I'm running a macro that loops over a list of URLs. On each page, it executes a small snippet of JavaScript to grab a couple pieces of data, then moves on to the next url. I have thousands of urls to check, but the macro sometimes hangs after a while, so I've been running it in smaller chunks of several hundred at a time. When it hangs, it does so just before the JavaScript has had a chance to execute on the current page.
The error I get is first these 3 messages:
Launch Task /bin/sh -c /usr/bin/osascript '/var/folders/wv/4xzw109n2gvdfknthc1xf6m80000gn/T/Keyboard-Maestro-Script-4239E526-C9EE-47DD-8048-53C29E7DE3E7' failed with exception Failed to set posix_spawn_file_actions for fd -1 at index 0 with errno 9
Task failed with status -1
Launch Task /Applications/Keyboard Maestro.app/Contents/MacOS/Keyboard Maestro Engine.app/Contents/MacOS/CompileAppleScript nothing failed with exception Failed to set posix_spawn_file_actions for fd -1 at index 0 with errno 9
After that, I get this one over and over again until I cancel the macro:
My guess would be the system is running out of some resource related to launching osascript, maybe file descriptors, maybe something else.

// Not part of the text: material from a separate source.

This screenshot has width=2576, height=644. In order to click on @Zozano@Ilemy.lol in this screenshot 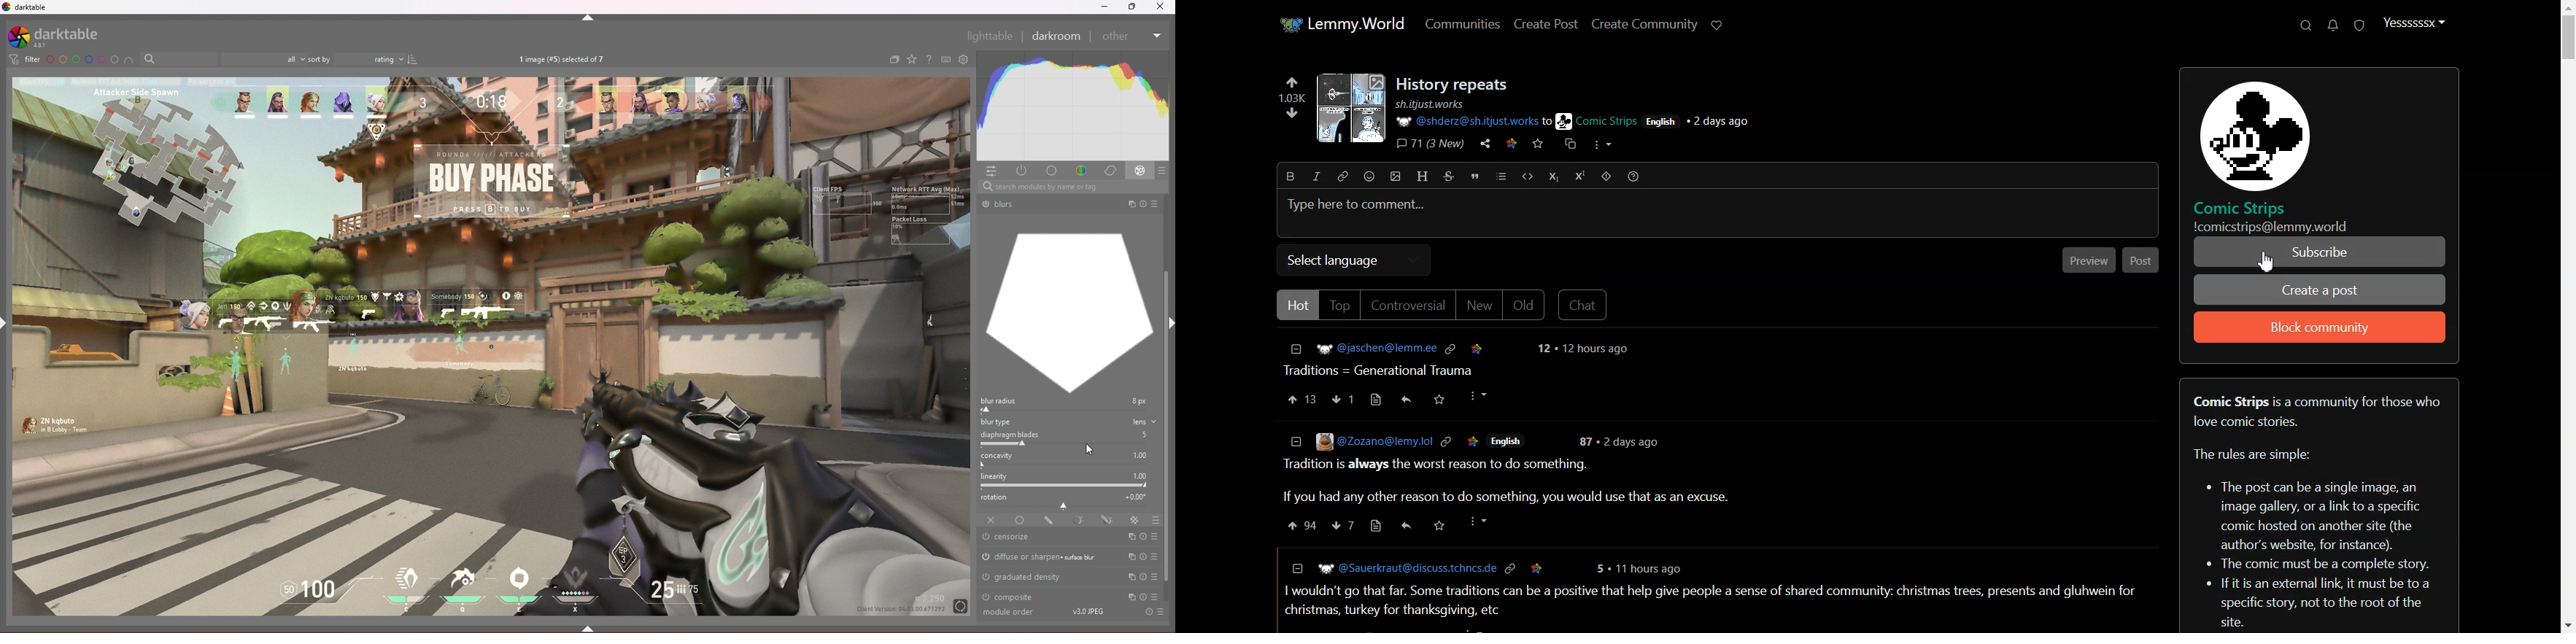, I will do `click(1358, 442)`.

How many lines are there in this list? You may need to add a periodic large pause to allow the system to “catch its breath” and clear out the cache of resources.
Got it, thanks, Peter! It's able to complete without issue in the low hundreds of urls, but if I initially select around 500 or more, it eventually chokes.
What is the advantage of running the JavaScript in an anonymous function? The script is very simple:
let label = document.getElementsByClassName('factlist__text')[2].innerText;
let date = document.getElementsByClassName('factlist__text')[3].innerText;
let labelDate = `${label}\t${date}`;
labelDate;
My JavaScript.fu is pretty white belt, but from what I understand you can pollute the name space in a webpage when setting variables over and over using Apple Events driven JavaScript.
What happens when you run this instead of the bare code:
(() => {
let label = document.getElementsByClassName('factlist__text')[2].innerText;
let date = document.getElementsByClassName('factlist__text')[3].innerText;
let labelDate = `${label}\t${date}`;
return labelDate;
})();
Unfortunately neither running the urls from a file nor using the immediately invoked function expression seemed to make a difference.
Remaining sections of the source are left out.